**Exercise material:**
□ □ □ □ □

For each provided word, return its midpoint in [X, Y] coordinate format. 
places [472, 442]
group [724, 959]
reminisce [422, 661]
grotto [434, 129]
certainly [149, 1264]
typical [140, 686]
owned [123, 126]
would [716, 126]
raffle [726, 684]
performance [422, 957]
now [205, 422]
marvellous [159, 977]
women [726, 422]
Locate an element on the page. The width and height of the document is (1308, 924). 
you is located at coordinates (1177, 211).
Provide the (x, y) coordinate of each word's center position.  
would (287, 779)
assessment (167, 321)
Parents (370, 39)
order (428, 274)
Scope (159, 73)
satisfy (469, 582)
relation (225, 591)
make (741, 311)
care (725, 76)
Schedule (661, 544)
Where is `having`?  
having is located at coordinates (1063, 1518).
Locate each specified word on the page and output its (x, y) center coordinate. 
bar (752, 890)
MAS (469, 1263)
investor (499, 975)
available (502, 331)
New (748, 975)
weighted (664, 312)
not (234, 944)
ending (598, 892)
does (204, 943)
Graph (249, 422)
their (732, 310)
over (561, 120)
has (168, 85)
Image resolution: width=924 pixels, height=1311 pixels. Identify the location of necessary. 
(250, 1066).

□ □ □ □ □

**To be done:** Swap "Schedule" for "Agenda" in the entries from the line with "Locate an element" up to and including the line with "having is located", leaving everything else unchanged. Output only those lines.

**In response:**
Locate an element on the page. The width and height of the document is (1308, 924). 
you is located at coordinates (1177, 211).
Provide the (x, y) coordinate of each word's center position.  
would (287, 779)
assessment (167, 321)
Parents (370, 39)
order (428, 274)
Scope (159, 73)
satisfy (469, 582)
relation (225, 591)
make (741, 311)
care (725, 76)
Agenda (661, 544)
Where is `having`?  
having is located at coordinates (1063, 1518).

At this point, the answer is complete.